→ JOBS:
a: Summarize the discussion below of COUNT(*) versus COUNT(column) in two sentences.
b: Pick up the COUNT(*) versus COUNT(column) discussion below, continuing on from its final sentence.

→ PASSAGE:
How is COUNT(*) different to COUNT(id)? [duplicate]

I have the following query:
select column_name, count(column_name)
from table
group by column_name
having count(column_name) > 1;
What would be the difference if I replaced all calls to count(column_name) to count(*)?
This question was inspired by How do I find duplicate values in a table in Oracle?.
To clarify the accepted answer (and maybe my question), replacing count(column_name) with count(*) would return an extra row in the result that contains a null and the count of null values in the column.
count(*) counts NULLs and count(column) does not
[edit] added this code so that people can run it
create table #bla(id int,id2 int)
insert #bla values(null,null)
insert #bla values(1,null)
insert #bla values(null,1)
insert #bla values(1,null)
insert #bla values(null,1)
insert #bla values(1,null)
insert #bla values(null,null)
select count(*),count(id),count(id2)
from #bla
results
7 3 2
Another minor difference, between using * and a specific column, is that in the column case you can add the keyword DISTINCT, and restrict the count to distinct values:
select column_a, count(distinct column_b)
from table
group by column_a
having count(distinct column_b) > 1;
A further and perhaps subtle difference is that in some database implementations the count(*) is computed by looking at the indexes on the table in question rather than the actual data rows. Since no specific column is specified, there is no need to bother with the actual rows and their values (as there would be if you counted a specific column). Allowing the database to use the index data can be significantly faster than making it count "real" rows.
The explanation in the docs, helps to explain this:
COUNT(*) returns the number of items in a group, including NULL values and duplicates.
COUNT(expression) evaluates expression for each row in a group and returns the number of nonnull values.
So count(*) includes nulls, the other method doesn't.
We can use the Stack Exchange Data Explorer to illustrate the difference with a simple query. The Users table in Stack Overflow's database has columns that are often left blank, like the user's Website URL.
-- count(column_name) vs. count(*)
-- Illustrates the difference between counting a column
-- that can hold null values, a 'not null' column, and count(*)
select count(WebsiteUrl), count(Id), count(*) from Users
If you run the query above in the Data Explorer, you'll see that the count is the same for count(Id) and count(*)because the Id column doesn't allow null values. The WebsiteUrl count is much lower, though, because that column allows null.

→ RAW DATA:

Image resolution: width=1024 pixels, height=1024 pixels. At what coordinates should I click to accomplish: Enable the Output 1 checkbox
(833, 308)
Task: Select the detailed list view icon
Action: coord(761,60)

→ TASK ANSWERS:
a: COUNT(*) counts every item in a group, including NULL values and duplicates, while COUNT(column) counts only the non-null values, so a test table gives 7, 3 and 2 for count(*), count(id) and count(id2). Only the column form accepts the DISTINCT keyword, and in some database implementations count(*) can be computed from the table's indexes instead of the actual rows, which can be significantly faster.

b:
The COUNT(*) sentence indicates SQL Server to return all the rows from a table, including NULLs.
COUNT(column_name) just retrieves the rows having a non-null value on the rows.
Please see following code for test executions SQL Server 2008:
-- Variable table
DECLARE #Table TABLE
(
CustomerId int NULL
, Name nvarchar(50) NULL
)
-- Insert some records for tests
INSERT INTO #Table VALUES( NULL, 'Pedro')
INSERT INTO #Table VALUES( 1, 'Juan')
INSERT INTO #Table VALUES( 2, 'Pablo')
INSERT INTO #Table VALUES( 3, 'Marcelo')
INSERT INTO #Table VALUES( NULL, 'Leonardo')
INSERT INTO #Table VALUES( 4, 'Ignacio')
-- Get all the collumns by indicating *
SELECT COUNT(*) AS 'AllRowsCount'
FROM #Table
-- Get only content columns ( exluce NULLs )
SELECT COUNT(CustomerId) AS 'OnlyNotNullCounts'
FROM #Table
COUNT(*) – Returns the total number of records in a table (Including NULL valued records).
COUNT(Column Name) – Returns the total number of Non-NULL records. It means that, it ignores counting NULL valued records in that particular column.
Basically the COUNT(*) function return all the rows from a table whereas COUNT(COLUMN_NAME) does not; that is it excludes null values which everyone here have also answered here.
But the most interesting part is to make queries and database optimized it is better to use COUNT(*) unless doing multiple counts or a complex query rather than COUNT(COLUMN_NAME). Otherwise, it will really lower your DB performance while dealing with a huge number of data.
Further elaborating upon the answer given by #SQLMeance and #Brannon making use of GROUP BY clause which has been mentioned by OP but not present in answer by #SQLMenace
CREATE TABLE table1 (
id INT
);
INSERT INTO table1 VALUES
(1),
(2),
(NULL),
(2),
(NULL),
(3),
(1),
(4),
(NULL),
(2);
SELECT * FROM table1;
+------+
| id |
+------+
| 1 |
| 2 |
| NULL |
| 2 |
| NULL |
| 3 |
| 1 |
| 4 |
| NULL |
| 2 |
+------+
10 rows in set (0.00 sec)
SELECT id, COUNT(*) FROM table1 GROUP BY id;
+------+----------+
| id | COUNT(*) |
+------+----------+
| 1 | 2 |
| 2 | 3 |
| NULL | 3 |
| 3 | 1 |
| 4 | 1 |
+------+----------+
5 rows in set (0.00 sec)
Here, COUNT(*) counts the number of occurrences of each type of id including NULL
SELECT id, COUNT(id) FROM table1 GROUP BY id;
+------+-----------+
| id | COUNT(id) |
+------+-----------+
| 1 | 2 |
| 2 | 3 |
| NULL | 0 |
| 3 | 1 |
| 4 | 1 |
+------+-----------+
5 rows in set (0.00 sec)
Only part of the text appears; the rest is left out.